[Work to complete]: Narrow the data below down to the lines containing "grid".

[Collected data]
*** Block opens ***
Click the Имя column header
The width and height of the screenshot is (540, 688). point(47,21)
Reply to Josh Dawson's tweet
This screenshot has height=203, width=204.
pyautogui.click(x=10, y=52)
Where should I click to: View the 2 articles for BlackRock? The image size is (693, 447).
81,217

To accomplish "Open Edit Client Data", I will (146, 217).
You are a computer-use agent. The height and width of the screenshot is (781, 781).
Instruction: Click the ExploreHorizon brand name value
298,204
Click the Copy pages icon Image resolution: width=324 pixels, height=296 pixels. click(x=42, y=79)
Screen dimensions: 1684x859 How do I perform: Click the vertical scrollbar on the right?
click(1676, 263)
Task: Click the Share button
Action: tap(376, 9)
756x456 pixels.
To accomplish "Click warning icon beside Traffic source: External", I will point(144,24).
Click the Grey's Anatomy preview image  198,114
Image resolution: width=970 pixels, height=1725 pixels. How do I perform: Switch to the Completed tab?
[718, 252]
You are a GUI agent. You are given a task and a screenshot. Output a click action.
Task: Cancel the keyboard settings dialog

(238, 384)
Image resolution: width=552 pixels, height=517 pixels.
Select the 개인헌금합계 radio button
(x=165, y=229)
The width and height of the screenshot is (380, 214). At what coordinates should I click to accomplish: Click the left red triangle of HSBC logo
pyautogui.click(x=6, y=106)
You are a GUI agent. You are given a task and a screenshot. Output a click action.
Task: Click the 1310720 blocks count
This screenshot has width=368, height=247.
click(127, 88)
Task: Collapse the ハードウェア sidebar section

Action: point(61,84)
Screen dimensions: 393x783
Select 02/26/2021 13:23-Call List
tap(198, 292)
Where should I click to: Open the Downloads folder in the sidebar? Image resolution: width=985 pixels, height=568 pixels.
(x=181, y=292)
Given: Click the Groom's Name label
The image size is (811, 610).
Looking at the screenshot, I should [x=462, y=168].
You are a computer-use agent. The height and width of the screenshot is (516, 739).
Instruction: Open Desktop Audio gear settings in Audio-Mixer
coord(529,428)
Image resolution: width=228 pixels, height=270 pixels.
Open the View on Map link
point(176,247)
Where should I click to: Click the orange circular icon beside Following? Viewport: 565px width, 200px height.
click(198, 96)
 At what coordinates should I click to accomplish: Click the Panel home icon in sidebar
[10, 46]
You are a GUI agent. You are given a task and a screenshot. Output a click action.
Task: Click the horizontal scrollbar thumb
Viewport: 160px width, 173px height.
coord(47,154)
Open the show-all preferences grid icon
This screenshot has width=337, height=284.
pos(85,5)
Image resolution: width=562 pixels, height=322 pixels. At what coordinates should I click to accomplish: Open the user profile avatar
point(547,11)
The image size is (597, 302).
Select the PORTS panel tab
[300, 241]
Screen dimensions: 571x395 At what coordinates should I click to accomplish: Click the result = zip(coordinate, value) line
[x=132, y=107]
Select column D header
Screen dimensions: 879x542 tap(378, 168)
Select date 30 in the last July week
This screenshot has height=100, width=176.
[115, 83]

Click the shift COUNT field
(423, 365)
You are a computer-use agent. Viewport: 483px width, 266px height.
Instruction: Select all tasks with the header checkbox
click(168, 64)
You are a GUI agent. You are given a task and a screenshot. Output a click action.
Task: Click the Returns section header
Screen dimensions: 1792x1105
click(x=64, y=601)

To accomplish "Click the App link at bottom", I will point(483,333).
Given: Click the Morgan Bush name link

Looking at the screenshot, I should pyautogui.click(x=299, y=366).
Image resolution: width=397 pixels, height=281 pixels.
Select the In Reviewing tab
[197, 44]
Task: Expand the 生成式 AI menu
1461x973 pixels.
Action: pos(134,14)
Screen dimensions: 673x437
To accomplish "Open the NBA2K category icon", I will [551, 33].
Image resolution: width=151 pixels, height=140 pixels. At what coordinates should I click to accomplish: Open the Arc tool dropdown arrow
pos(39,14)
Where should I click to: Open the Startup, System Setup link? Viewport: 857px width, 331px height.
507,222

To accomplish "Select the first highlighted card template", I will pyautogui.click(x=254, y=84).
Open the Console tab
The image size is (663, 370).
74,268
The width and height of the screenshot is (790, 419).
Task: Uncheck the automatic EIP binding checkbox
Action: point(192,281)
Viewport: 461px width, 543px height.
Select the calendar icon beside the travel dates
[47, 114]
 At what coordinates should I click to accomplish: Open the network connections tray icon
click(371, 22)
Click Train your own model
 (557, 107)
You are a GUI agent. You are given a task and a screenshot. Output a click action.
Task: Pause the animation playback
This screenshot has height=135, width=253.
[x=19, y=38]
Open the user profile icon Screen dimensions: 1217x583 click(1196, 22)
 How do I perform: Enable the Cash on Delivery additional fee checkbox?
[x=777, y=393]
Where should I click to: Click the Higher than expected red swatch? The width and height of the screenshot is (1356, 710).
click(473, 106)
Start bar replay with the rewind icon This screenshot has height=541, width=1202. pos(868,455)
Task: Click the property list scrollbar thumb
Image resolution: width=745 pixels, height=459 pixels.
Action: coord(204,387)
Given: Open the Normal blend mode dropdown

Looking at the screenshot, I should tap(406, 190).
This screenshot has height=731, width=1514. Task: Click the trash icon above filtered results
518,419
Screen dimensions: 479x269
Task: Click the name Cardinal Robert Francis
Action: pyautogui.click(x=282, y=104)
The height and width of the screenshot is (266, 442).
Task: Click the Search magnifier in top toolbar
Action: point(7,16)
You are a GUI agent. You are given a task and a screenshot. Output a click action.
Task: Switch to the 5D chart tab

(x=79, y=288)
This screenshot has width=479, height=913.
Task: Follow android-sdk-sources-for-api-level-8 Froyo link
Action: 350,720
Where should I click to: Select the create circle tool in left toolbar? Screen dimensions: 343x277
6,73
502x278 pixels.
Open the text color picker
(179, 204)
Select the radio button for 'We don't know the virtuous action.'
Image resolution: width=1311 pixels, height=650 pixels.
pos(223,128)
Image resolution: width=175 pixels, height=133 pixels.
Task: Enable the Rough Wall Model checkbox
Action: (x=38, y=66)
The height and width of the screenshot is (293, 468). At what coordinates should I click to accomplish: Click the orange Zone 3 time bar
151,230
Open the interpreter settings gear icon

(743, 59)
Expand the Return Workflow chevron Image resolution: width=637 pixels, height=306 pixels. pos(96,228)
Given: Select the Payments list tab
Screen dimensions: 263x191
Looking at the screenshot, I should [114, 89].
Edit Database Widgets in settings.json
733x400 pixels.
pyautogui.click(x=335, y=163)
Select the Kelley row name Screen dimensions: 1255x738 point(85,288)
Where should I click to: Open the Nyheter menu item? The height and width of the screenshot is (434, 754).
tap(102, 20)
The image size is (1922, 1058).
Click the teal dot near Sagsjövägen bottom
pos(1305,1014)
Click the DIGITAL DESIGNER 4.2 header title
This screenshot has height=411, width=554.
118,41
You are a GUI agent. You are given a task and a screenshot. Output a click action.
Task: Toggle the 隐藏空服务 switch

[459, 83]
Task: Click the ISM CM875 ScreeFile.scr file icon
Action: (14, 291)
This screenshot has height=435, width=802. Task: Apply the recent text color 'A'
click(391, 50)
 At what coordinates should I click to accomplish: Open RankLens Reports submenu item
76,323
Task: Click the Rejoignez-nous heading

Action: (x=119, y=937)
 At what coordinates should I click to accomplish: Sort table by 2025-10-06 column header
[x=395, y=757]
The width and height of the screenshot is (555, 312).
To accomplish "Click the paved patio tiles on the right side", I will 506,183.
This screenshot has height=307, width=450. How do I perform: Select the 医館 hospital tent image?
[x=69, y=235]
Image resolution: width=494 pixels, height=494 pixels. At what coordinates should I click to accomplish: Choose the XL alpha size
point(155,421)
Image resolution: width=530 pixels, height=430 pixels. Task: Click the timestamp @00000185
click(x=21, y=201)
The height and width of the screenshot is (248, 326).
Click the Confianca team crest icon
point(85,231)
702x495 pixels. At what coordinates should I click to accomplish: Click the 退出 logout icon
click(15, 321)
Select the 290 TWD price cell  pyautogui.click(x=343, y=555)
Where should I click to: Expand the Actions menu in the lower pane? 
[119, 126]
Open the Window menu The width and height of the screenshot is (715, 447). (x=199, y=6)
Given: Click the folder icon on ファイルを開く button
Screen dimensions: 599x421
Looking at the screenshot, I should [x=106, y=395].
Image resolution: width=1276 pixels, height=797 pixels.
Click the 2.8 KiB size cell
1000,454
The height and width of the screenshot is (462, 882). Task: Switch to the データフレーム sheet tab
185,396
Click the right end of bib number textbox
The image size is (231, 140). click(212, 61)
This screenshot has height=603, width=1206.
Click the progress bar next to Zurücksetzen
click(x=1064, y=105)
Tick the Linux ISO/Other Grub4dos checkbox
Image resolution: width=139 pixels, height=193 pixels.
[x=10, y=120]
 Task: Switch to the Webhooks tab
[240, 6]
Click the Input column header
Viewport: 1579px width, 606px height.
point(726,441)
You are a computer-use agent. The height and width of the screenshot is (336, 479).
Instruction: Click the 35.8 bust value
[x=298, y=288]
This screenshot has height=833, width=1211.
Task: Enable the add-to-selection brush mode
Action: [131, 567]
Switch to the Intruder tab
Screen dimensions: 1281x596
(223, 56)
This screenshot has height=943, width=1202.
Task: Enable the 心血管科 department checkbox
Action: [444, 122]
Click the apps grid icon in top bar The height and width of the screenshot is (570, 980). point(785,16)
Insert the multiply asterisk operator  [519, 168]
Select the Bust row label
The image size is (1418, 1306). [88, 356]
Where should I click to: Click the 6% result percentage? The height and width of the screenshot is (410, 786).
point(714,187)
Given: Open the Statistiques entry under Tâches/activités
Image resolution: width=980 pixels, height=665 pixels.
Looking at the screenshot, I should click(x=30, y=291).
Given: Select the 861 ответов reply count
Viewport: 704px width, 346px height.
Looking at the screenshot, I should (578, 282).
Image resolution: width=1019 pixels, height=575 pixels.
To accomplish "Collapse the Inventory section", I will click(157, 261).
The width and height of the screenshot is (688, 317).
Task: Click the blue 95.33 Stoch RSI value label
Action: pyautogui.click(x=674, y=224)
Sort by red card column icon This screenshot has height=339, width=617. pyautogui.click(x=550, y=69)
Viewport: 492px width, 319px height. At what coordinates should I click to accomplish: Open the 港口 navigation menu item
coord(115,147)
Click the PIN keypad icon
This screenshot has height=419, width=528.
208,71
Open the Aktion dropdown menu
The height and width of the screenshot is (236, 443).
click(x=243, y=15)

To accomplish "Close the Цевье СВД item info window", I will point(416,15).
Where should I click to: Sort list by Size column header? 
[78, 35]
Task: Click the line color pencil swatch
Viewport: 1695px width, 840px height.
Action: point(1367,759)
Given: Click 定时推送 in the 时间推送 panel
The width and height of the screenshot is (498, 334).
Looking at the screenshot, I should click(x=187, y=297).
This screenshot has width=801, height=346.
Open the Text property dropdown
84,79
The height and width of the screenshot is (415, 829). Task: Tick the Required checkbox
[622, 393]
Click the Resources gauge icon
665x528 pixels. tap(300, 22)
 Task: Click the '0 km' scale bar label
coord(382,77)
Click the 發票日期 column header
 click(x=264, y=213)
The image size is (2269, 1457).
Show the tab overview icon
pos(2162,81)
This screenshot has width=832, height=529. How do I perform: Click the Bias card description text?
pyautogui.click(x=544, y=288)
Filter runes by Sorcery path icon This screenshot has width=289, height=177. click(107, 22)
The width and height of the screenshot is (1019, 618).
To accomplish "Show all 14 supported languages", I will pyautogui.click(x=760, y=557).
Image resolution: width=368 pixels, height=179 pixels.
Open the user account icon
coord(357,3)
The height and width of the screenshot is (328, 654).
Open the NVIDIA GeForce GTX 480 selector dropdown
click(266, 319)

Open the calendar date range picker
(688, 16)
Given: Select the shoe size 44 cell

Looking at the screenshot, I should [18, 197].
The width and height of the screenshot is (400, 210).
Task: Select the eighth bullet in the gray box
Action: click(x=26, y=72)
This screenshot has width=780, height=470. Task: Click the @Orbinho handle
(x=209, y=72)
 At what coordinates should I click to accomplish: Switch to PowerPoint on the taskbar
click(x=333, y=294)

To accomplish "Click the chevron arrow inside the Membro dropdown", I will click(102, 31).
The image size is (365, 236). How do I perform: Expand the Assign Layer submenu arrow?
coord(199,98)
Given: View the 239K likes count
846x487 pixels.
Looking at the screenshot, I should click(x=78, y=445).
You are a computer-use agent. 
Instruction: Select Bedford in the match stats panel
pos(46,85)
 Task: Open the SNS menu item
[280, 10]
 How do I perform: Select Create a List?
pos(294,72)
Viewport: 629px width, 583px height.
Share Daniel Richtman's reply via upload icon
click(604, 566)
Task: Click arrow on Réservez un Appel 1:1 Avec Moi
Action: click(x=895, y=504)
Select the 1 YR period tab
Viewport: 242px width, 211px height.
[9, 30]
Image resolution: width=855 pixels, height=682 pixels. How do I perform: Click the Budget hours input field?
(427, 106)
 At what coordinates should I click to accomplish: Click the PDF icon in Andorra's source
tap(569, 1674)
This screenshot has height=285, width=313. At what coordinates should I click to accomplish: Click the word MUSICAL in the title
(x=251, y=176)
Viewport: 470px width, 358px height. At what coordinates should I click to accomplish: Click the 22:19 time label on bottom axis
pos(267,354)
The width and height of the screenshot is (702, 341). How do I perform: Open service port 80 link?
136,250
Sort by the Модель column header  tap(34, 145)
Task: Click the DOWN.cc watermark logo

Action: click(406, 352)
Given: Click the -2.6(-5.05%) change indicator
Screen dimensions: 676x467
*** Block closes ***
[Solution for this task]:
Open the show-all preferences grid icon
Click the apps grid icon in top bar The height and width of the screenshot is (570, 980). point(785,16)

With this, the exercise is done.